Doa untuk Mu

Davie Al-Fattah
Chapter #2

Sunyi yang Mengajariku Bicara

Mungkin hanya kesendirian yang akan mengajarkanku untuk berfokus pada satu titik: damai, sebelum aku benar-benar paham makna dari doa yang melangit. Aku tak lagi mencari jawaban dari langit, juga tak lagi menagih tanda dari bumi. Kini aku hanya ingin belajar hadir, seutuhnya, di antara napas dan hening yang perlahan membentuk ruang baru di dalam diriku.

Pernah aku mengira kesendirian adalah kehilangan.
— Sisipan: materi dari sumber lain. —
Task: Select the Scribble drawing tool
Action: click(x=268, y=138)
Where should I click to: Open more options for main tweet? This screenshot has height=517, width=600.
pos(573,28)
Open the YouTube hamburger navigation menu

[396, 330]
Bahwa setiap sunyi adalah bentuk hukuman. Namun kini, semakin lama aku menapaki jalan ini, aku mulai mengerti — ternyata sunyi juga bisa menjadi taman. Tempat di mana luka beristirahat, dan jiwa mulai belajar tumbuh tanpa tergesa. Aku tidak lagi menolak sepi. Ku biarkan ia duduk di sebelahku, kadang hanya menatap tanpa kata. Ada hari di mana ia datang membawa kenangan, ada pula hari di mana ia hanya menemaniku diam hingga matahari terbenam. Aneh, tapi di sanalah aku menemukan sesuatu yang tak pernah kuduga: kehadiran. Kesendirian ternyata bukan ruang kosong, melainkan ruang yang penuh dengan gema langkah Sang Maha Pencipta. Ia hadir dalam bentuk paling sederhana: dalam hembusan angin yang menyentuh kulitku, dalam cahaya yang menembus tirai kamar, dalam detak jantung yang terus bekerja tanpaku suruh. Aku mulai belajar bahwa kehidupan itu sendiri adalah bentuk doa — bahkan ketika bibirku terdiam.

Dahulu, Hampa sering menghampiriku. Setiap bangun di pagi hari, aku bertanya: untuk apa lagi hari ini dijalani? Tapi kini, aku mulai memahami bahwa rasa hampa itu bukan musuh, melainkan undangan. Undangan untuk kembali mengenali diri sendiri, tanpa peran, tanpa nama, tanpa apa-apa yang disembunyikan.